I wonder what the assumptions on a type that is <: Real should be. If it
should correspond to a subset of the real line, then I guess that dual
numbers are out.
But maybe it should be something looser, such as that it fulfills real(x)
=== x? Or maybe there should be a common supertype of Real and Dual,
whatever it might be called and stand for, that should be used instead of
Real in many places?
On Wednesday, 22 January 2014 13:25:38 UTC+1, Stefan Karpinski wrote:
>
> I wonder if Dual shouldn't be a subtype of Real. Of course, you can
> probably have Dual complex numbers as well, but maybe those can be
> Complex{Dual} in that case.
>
>
> On Wed, Jan 22, 2014 at 7:07 AM, Mauro <[email protected]
> <javascript:>>wrote:
>
>> Dual is not a subtype of Real so there is no method when calling with
>> Dual. You need to define the function like so:
>>
>> function lambert_W(x::Number)]
>> ...
>> end
>>
>> then:
>>
>> julia> lambert_W(Dual(e, 1.0))
>> 1.0 + 0.18393972058572117du
>>
>> Mauro
>>
>> On Wed, 2014-01-22 at 11:30, Hans W Borchers wrote:
>> > Jason, very nice, and I will certainly look at DualNumbers.jl.
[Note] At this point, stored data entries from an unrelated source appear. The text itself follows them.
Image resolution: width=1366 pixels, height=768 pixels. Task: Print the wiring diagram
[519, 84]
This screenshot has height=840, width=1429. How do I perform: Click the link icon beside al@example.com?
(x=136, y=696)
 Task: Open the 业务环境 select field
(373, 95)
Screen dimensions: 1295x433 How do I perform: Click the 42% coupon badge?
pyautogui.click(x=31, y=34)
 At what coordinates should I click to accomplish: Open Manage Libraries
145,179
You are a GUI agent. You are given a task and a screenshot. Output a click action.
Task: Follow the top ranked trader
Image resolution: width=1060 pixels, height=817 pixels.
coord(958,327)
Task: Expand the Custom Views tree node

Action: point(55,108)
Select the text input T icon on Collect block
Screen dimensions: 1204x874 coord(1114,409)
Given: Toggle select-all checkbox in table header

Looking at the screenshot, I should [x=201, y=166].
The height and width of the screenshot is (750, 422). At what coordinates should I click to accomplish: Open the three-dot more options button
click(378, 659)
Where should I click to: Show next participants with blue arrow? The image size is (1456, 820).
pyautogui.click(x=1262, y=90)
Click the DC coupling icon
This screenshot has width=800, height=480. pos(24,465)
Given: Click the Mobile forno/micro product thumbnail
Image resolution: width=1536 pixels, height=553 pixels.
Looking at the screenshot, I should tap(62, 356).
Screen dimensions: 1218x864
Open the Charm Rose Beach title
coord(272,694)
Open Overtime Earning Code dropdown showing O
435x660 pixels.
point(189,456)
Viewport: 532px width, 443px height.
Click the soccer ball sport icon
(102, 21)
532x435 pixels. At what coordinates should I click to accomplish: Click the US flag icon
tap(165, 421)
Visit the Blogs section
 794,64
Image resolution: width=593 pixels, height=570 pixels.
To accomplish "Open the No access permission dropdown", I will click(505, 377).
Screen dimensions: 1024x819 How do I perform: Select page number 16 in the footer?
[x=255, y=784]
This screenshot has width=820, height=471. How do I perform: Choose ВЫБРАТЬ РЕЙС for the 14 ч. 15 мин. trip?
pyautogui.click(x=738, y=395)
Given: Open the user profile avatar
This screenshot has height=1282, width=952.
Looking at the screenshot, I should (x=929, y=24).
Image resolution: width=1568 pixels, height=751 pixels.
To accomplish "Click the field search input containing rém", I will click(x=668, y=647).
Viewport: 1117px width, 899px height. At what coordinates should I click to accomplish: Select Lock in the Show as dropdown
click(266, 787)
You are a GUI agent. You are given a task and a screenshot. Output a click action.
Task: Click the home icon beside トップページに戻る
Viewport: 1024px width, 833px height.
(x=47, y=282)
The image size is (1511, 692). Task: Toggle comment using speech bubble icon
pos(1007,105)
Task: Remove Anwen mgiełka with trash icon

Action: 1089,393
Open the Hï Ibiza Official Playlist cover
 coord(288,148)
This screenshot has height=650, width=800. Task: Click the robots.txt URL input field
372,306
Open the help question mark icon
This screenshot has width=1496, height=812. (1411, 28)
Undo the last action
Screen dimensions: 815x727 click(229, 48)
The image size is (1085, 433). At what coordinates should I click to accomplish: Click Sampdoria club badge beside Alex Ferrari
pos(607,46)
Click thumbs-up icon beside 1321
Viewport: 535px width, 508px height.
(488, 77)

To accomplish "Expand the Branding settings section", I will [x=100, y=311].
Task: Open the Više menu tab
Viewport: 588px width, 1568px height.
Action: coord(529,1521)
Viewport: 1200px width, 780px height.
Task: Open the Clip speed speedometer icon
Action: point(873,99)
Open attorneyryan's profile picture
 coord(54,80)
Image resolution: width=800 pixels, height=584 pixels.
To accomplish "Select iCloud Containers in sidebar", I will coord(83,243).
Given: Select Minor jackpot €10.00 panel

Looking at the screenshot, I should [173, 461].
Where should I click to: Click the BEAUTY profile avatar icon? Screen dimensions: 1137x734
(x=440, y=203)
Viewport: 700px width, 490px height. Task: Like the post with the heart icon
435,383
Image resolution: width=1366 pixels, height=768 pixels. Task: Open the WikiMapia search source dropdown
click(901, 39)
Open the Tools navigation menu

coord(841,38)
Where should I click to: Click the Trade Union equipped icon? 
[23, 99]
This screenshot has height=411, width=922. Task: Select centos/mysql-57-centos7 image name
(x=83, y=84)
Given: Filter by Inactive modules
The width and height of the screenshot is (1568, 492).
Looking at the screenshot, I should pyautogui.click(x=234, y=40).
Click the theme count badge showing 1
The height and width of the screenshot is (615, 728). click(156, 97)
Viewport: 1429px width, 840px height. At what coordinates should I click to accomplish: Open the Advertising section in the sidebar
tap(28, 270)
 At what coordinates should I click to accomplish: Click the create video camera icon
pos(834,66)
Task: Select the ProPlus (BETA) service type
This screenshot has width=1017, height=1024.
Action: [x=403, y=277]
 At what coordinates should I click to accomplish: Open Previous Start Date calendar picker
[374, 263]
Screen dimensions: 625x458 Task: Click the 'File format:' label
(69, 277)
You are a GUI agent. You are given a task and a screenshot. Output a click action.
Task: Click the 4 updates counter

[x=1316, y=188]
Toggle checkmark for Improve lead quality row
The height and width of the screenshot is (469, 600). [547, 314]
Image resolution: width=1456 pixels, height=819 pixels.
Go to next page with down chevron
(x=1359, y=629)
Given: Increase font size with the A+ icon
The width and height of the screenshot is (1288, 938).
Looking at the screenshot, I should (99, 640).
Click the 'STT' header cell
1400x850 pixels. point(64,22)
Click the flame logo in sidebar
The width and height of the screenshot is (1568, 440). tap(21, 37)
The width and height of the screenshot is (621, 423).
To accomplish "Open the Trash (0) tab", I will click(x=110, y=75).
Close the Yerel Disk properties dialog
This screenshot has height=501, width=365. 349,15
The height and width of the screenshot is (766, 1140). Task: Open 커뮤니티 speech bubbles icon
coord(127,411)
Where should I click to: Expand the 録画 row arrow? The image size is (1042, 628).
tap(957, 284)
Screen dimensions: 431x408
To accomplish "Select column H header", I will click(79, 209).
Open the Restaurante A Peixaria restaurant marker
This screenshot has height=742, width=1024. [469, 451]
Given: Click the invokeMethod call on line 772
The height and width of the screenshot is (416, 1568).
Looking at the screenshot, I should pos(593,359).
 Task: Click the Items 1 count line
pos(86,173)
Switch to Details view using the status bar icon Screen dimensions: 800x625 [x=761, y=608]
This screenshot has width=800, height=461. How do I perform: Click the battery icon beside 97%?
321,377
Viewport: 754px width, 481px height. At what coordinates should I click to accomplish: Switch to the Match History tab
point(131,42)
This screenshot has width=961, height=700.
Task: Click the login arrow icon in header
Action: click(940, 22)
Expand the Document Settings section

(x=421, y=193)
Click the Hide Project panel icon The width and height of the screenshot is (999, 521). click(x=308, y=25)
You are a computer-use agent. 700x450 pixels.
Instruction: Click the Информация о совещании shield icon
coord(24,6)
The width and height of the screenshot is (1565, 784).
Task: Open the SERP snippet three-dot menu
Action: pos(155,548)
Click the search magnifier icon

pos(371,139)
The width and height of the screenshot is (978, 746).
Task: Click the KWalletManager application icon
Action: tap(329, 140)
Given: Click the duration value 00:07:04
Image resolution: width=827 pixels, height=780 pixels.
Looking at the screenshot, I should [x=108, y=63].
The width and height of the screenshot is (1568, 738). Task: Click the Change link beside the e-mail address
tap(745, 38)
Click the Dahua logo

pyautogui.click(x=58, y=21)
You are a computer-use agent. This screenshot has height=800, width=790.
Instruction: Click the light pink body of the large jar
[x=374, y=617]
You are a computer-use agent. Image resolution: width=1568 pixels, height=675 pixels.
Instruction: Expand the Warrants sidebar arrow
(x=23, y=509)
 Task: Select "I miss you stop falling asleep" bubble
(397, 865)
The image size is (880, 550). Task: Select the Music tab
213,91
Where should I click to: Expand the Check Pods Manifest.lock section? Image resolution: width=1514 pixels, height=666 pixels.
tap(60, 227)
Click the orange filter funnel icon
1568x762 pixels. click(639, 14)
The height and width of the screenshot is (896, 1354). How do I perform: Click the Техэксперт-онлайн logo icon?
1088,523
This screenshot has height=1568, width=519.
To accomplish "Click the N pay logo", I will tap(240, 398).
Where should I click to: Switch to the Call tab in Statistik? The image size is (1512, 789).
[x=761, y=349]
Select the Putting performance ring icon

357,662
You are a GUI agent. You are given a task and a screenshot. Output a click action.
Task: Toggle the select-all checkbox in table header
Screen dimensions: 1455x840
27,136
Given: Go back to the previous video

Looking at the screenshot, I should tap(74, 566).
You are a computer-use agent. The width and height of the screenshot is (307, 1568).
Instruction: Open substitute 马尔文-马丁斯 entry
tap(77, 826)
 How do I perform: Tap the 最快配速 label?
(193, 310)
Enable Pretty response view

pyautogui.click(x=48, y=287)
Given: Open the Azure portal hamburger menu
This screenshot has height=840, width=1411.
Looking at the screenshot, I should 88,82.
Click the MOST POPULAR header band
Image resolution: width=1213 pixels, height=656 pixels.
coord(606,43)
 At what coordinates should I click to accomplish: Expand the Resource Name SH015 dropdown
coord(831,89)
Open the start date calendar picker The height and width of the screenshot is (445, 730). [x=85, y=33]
But I
>> have
>> > doubts about your approach to the Lambert W function.
>> >
>> > See, lambert_newton(-1/e) returns -0.9999999434202022 and should return
>> -1.
>> > Below that, the real branch of Lambert W is not defined, but
>> > lambert_newton(-0.5) returns 0.9706698296525587 though we are in the
>> > imaginary branch.
>> >
>> > This is not so problematic as you could return NaN for those values.
>> What
>> > about parameters x > 20, for example
>> >
>> > julia> lambert_newton(25)
>> > 3.1737928264162476
>> >
>> > while the true value is 2.36015... And lambert_newton(1000) returns NaN,
>> > true value 5.249603... That is why CASs such as Maple define the
>> Lambert W
>> > function through a Newton-Raphson procedure such as
>> >
>> > function lambert_W(x::Real)
>> > if x < -1/exp(1); return NaN; end
>> > w0 = 1.0
>> > w1 = w0 - (w0 * exp(w0) - x)/((w0 + 1) * exp(w0) -
>> > (w0 + 2) * (w0 * exp(w0) - x)/(2 * w0 + 2))
>> > n = 1
>> > while abs(w1 - w0) > 1e-15 && n <= 20
>> > w0 = w1
>> > w1 = w0 - (w0 * exp(w0) - x)/((w0 + 1) * exp(w0) -
>> > (w0 + 2) * (w0 * exp(w0) - x)/(2 * w0 + 2))
>> > n += 1
>> > end
>> > return w1
>> > end
>> >
>> > Now the value of lambert_W(-1/e) = -0.9999999911436428 is slightly
>> better
>> > than before and for x >= 20 and much higher we get correct results.
>> >
>> > Assume lamnbert_W is defined through this repetitive procedure, will
>> > DualNumbers.jl work for this function? I did not succeed:
>> >
>> > julia> lambert_W(Dual(e, 1.0))
>> > ERROR: no method lambert_W(Dual{Float64},)
>> >
>> > By the way. Lambert's W function at 1.0 is Gauss' Omega constant: Both
>> > lambert_W and lambert_newton return 0.5671432904097838 which is correct
>> to
>> > the last digit.
>> >
>> > Hans Werner
>> >
>> >
>> > On Wednesday, January 22, 2014 9:22:37 AM UTC+1, Jason Merrill wrote:
>> >>
>> >> The examples you mention are definitely interesting ones. Thanks for
>> >> mentioning them.
>> >>
>> >> On Tuesday, January 21, 2014 4:05:15 AM UTC-8, Hans W Borchers wrote:
>> >>>
>> >>> Think of a special function not (yet) implemented in Julia, like
>> Lambert
>> >>> W, or Struve, or ... So you define it yourself, e.g. by applying
>> >>> Newton-Raphson. How would you symbolically differentiate that?
>> >>>
>> >>
>> >> Here's Newton's method for the Lambert W function:
>> >>
>> >> julia> function lambert_newton(x)
>> >> y = zero(x)
>> >> for i = 1:25
>> >> y = y - (y*exp(y)-x)/(exp(y)*(1+y))
>> >> end
>> >> return y
>> >> end
>> >>
>> >> julia> lambert_newton(1.0*e)
>> >> 1.0
>> >>
>> >> You can differentiate this function to full precision by passing a
>> Dual as
>> >> an argument:
>> >>
>> >> julia> lambert_newton(Dual(e, 1.0))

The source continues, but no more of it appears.